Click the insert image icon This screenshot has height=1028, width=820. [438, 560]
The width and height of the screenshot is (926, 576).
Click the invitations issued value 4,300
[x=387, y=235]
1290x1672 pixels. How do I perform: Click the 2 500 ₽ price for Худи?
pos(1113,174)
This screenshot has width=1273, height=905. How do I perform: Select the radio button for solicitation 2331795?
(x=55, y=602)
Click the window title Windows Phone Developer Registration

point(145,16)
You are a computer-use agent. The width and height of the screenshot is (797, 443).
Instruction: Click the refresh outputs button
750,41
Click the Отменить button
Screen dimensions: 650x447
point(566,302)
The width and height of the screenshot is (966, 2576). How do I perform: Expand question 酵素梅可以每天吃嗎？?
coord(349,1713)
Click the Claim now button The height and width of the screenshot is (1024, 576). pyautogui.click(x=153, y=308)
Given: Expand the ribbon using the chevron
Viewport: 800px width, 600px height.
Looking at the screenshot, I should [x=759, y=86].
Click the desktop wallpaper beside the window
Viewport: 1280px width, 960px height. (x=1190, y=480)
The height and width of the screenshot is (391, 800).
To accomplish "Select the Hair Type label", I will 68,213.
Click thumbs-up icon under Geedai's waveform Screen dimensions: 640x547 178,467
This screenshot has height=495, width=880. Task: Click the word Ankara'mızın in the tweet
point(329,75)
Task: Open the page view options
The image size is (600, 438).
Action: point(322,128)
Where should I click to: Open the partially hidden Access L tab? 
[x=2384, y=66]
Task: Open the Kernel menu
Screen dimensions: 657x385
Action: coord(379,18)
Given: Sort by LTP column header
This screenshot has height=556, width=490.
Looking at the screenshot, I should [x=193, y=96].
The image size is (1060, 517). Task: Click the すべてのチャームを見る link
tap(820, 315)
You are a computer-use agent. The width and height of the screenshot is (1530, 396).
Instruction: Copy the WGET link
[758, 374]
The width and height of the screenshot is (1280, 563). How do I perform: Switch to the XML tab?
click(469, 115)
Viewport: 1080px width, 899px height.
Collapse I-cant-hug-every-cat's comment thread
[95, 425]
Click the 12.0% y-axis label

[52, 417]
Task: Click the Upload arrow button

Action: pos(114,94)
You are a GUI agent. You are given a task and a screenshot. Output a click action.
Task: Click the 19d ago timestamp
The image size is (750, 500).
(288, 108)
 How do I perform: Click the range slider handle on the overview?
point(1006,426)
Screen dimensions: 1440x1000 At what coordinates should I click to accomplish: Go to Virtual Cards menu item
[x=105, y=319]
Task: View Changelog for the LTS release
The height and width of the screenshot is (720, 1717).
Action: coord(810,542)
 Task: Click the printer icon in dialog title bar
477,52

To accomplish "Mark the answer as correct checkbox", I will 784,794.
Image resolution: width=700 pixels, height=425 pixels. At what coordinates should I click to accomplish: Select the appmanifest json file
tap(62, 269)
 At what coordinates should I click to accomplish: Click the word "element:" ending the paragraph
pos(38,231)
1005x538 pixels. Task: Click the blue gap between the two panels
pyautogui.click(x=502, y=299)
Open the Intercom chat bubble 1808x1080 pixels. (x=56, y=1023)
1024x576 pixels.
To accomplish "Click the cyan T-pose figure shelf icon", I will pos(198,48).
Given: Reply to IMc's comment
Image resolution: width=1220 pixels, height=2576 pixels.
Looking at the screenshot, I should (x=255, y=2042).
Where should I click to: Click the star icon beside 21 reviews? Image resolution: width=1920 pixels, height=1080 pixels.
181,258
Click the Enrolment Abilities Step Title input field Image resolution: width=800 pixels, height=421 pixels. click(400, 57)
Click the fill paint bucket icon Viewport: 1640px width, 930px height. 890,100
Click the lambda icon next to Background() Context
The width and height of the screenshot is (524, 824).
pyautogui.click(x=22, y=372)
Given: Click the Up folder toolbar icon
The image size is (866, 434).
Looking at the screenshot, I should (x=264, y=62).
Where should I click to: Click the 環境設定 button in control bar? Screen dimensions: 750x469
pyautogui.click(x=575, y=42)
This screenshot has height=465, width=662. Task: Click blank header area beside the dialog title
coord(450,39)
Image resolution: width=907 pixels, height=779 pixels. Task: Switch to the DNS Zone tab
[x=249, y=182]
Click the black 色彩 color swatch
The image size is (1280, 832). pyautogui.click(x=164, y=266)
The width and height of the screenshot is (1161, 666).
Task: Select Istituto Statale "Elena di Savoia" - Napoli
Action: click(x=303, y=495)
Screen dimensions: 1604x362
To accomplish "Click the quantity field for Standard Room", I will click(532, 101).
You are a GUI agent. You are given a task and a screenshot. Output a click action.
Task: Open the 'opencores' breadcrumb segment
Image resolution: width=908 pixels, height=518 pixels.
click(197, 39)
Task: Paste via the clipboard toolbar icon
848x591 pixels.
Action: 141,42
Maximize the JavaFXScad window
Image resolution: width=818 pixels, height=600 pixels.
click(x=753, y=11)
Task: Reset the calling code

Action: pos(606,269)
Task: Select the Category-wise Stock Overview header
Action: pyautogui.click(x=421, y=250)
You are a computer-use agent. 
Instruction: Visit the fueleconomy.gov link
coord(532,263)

= Task goal =
In the material above, how many lines include the word "field"? State that number alone.

= Solution for this task =
2